*** Data shown Section Begins ***
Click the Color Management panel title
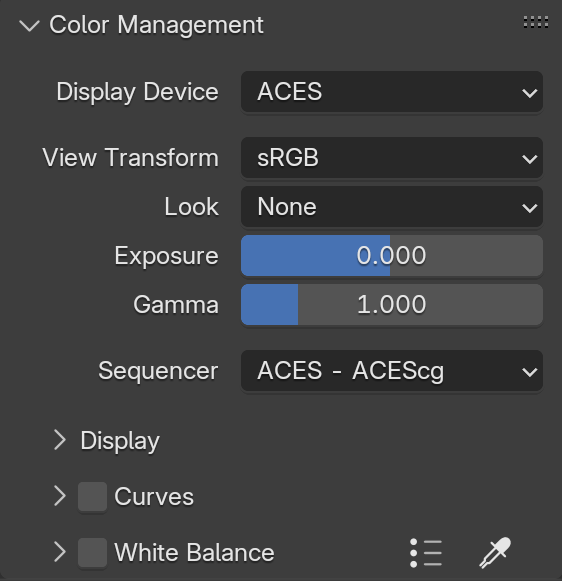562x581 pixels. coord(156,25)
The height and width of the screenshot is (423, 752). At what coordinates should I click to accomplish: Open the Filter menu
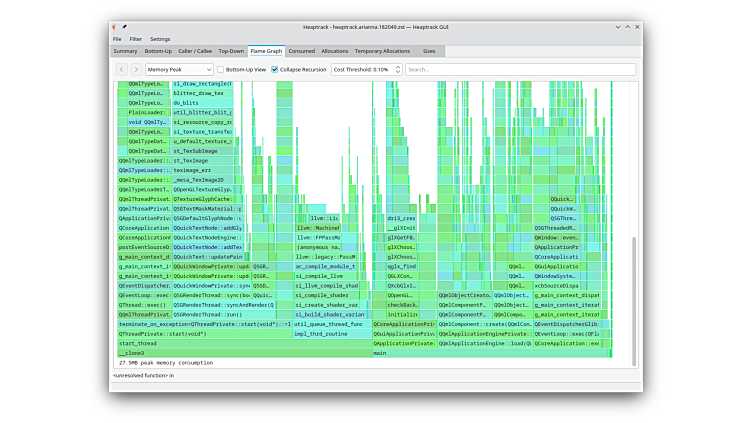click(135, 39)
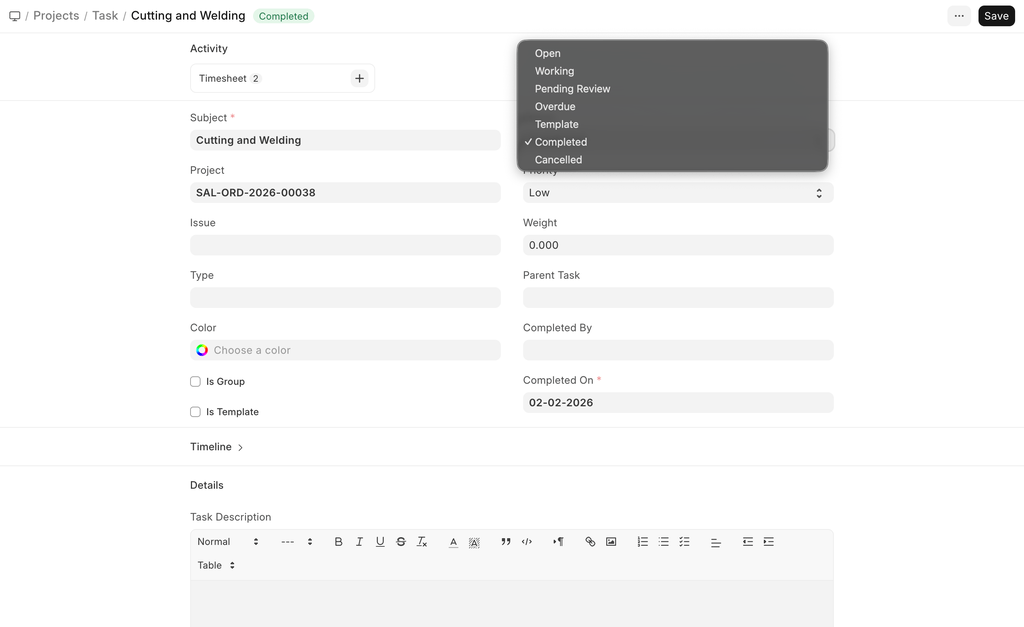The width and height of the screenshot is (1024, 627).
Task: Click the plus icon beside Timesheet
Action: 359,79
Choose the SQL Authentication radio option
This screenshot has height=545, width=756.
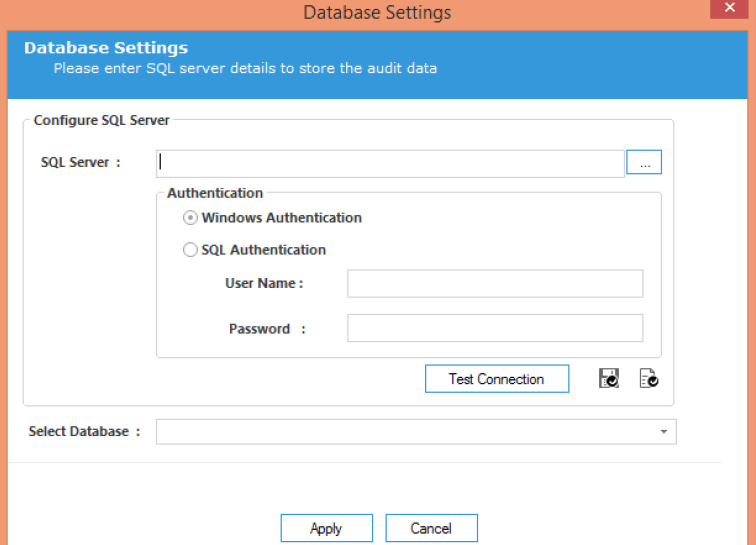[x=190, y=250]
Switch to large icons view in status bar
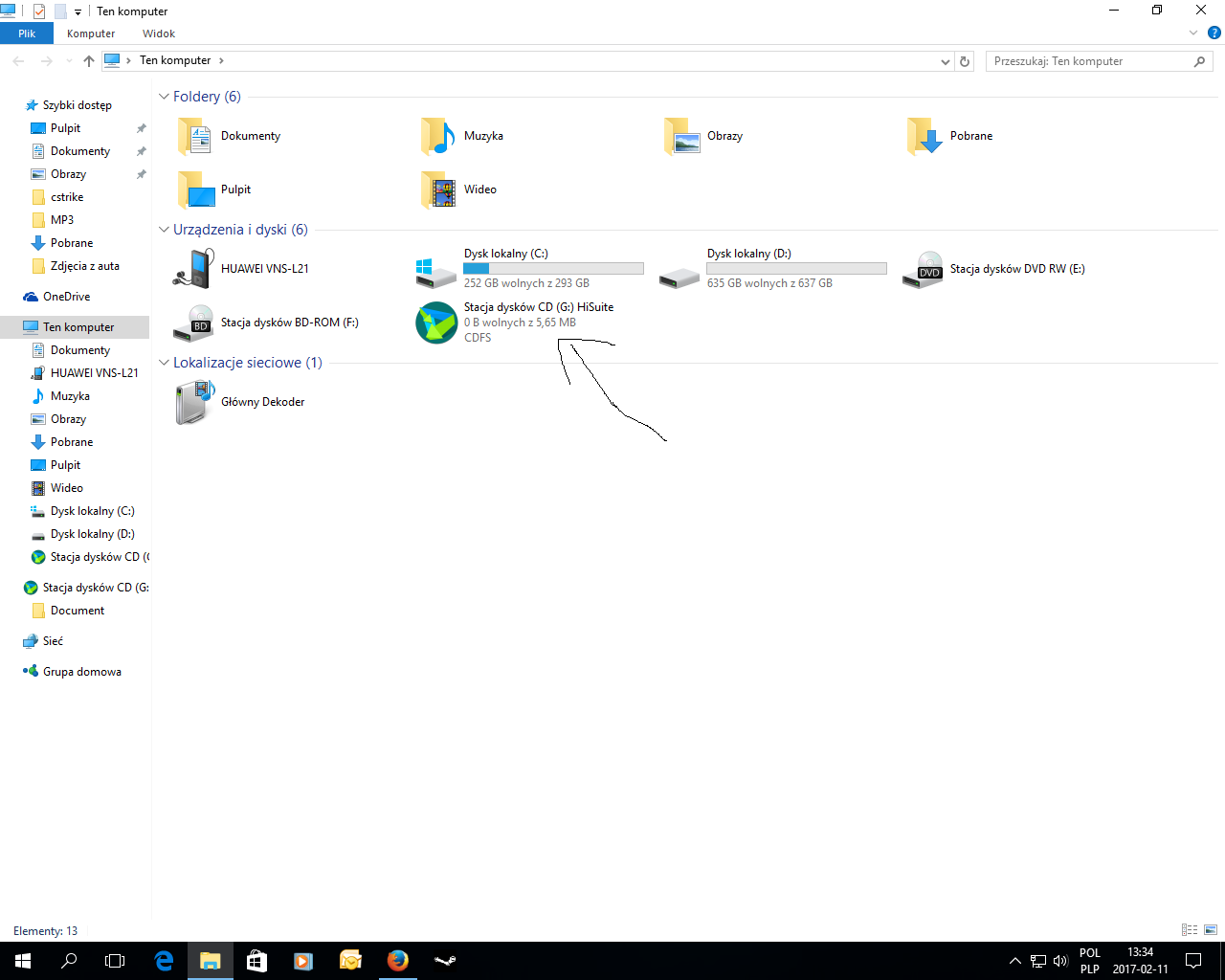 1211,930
*** Data shown Section Ends ***
*** Data shown Section Begins ***
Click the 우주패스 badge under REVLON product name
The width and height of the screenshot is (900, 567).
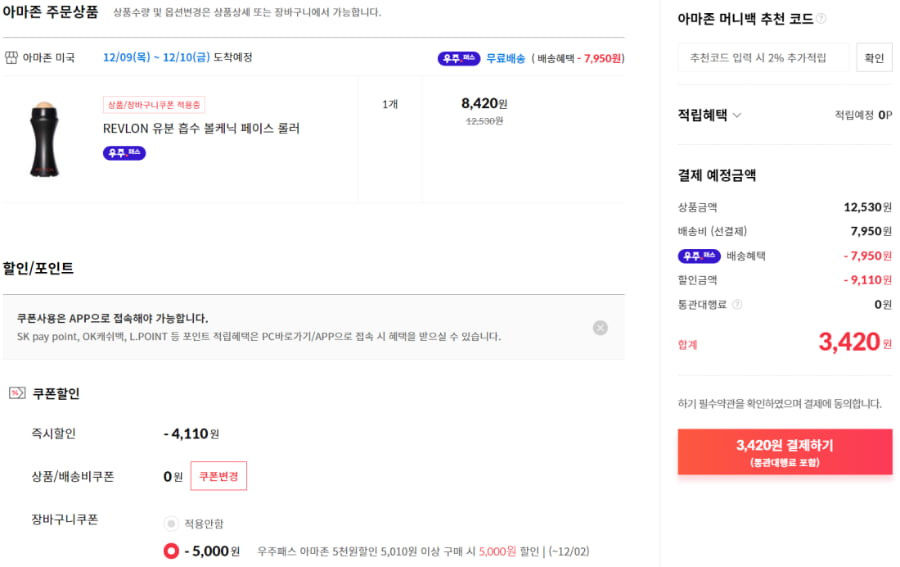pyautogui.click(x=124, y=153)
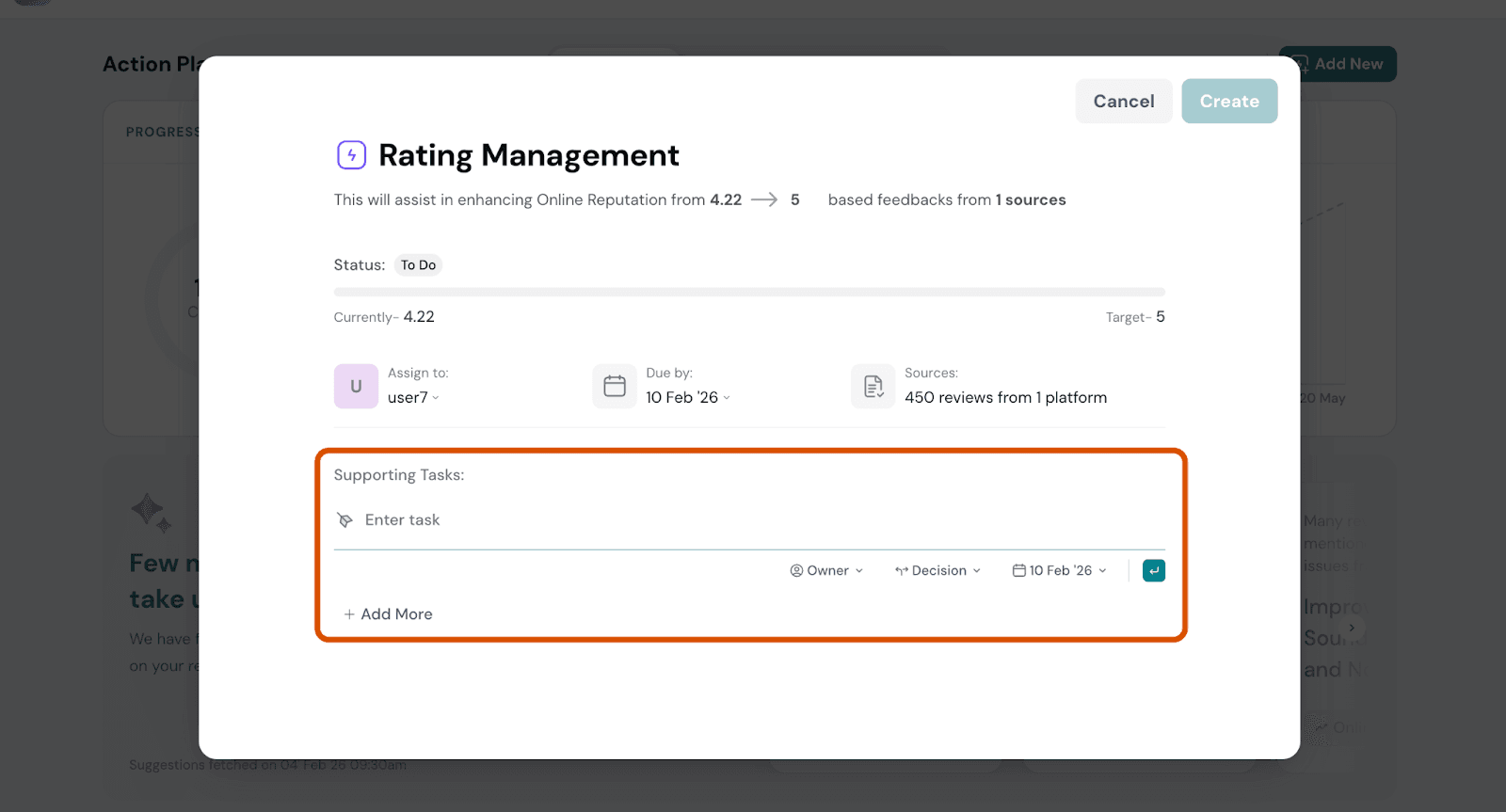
*** Data shown Section Ends ***
*** Data shown Section Begins ***
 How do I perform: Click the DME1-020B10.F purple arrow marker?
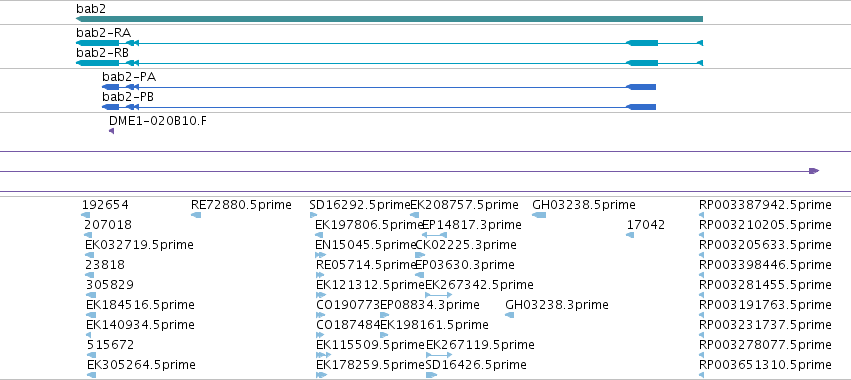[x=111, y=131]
*** Data shown Section Ends ***
> **How to complete this task**
Range to copy from the listing above: the line containing "Click the Color Management panel title" down to the line containing "Choose the SQL Authentication radio option", both included. Reproduce it exactly, minus the pictures, and add nothing.

> **Result**
Click the Color Management panel title
562x581 pixels. coord(156,25)
The height and width of the screenshot is (423, 752). At what coordinates should I click to accomplish: Open the Filter menu
click(135, 39)
The width and height of the screenshot is (1024, 627).
Task: Click the plus icon beside Timesheet
Action: 359,79
Choose the SQL Authentication radio option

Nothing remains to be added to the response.